Functional amyloids play critical roles in diverse physiological processes; however, the molecular mechanisms regulating their assembly remain unknown. The mouse epididymal lumen contains a functional amyloid- and nucleic acid-rich extracellular matrix with roles in host defense and sperm maturation. Cystatin-related epididymal spermatogenic (CRES), a reproductive cystatin and key component of the mammalian epididymal amyloid matrix, assembles into structurally heterogeneous amyloid forms to support the various roles of this extracellular matrix. Here, we show that CRES binds double-stranded DNA with sub-micromolar affinity in a sequence independent manner and that DNA binding accelerates amyloid formation by increasing local protein concentration and promoting specific oligomerization pathways.

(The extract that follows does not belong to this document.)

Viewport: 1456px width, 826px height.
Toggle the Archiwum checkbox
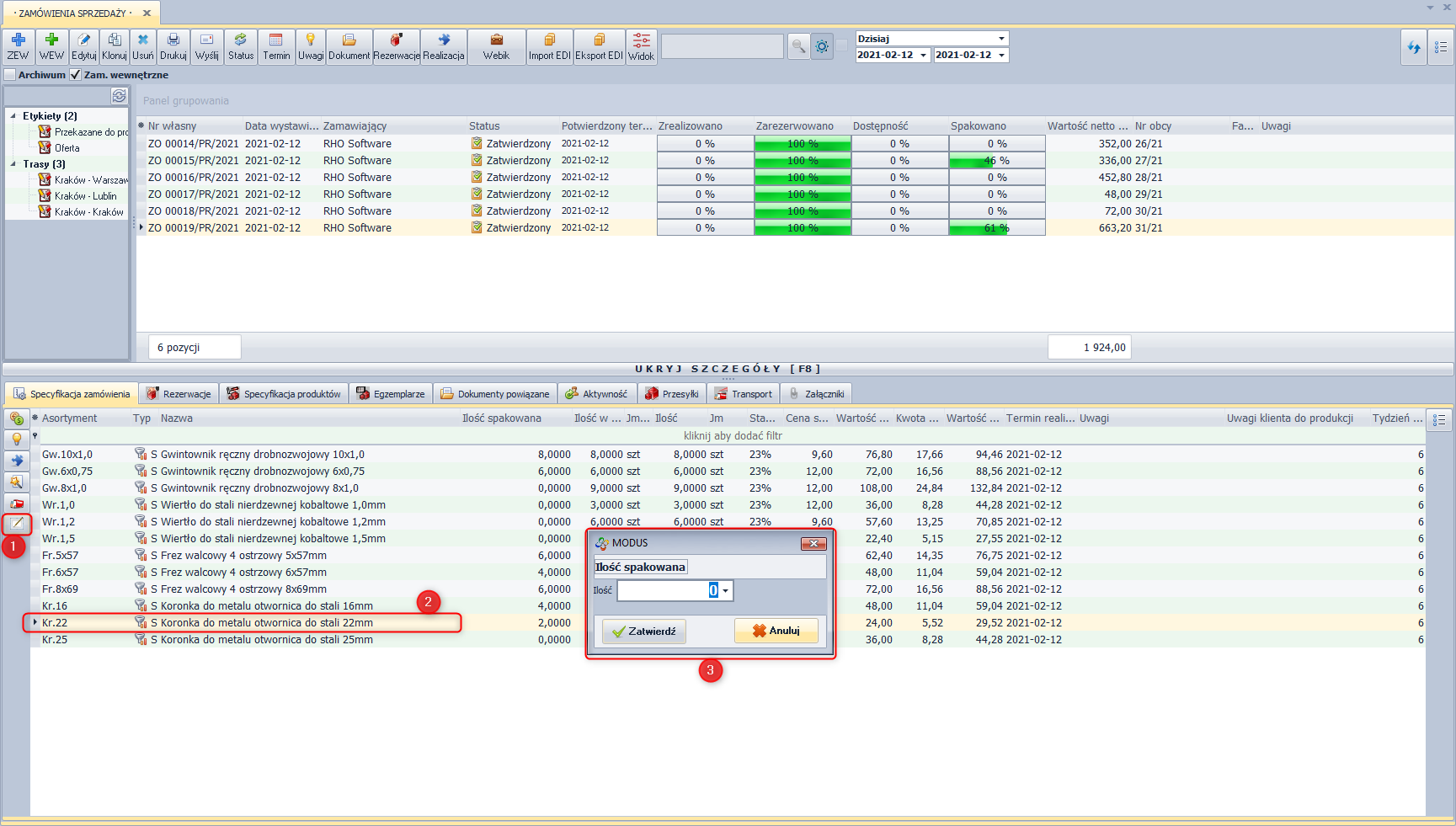10,75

Using NMR spectroscopy, site-directed mutagenesis, and biophysical analyses, we find that DNA interacts primarily with the CRES loop region, thereby occluding one assembly mechanism and redirecting oligomerization through a pathway involving the L1 loop. These DNA-mediated changes in assembly kinetics and pathway selection suggest a regulatory mechanism for achieving structural and functional diversity in non-pathological amyloid systems. Our findings provide a molecular framework for understanding nucleic acid-guided amyloidogenesis and highlight how functional amyloids may exploit multiple assembly routes to fulfill their physiological roles.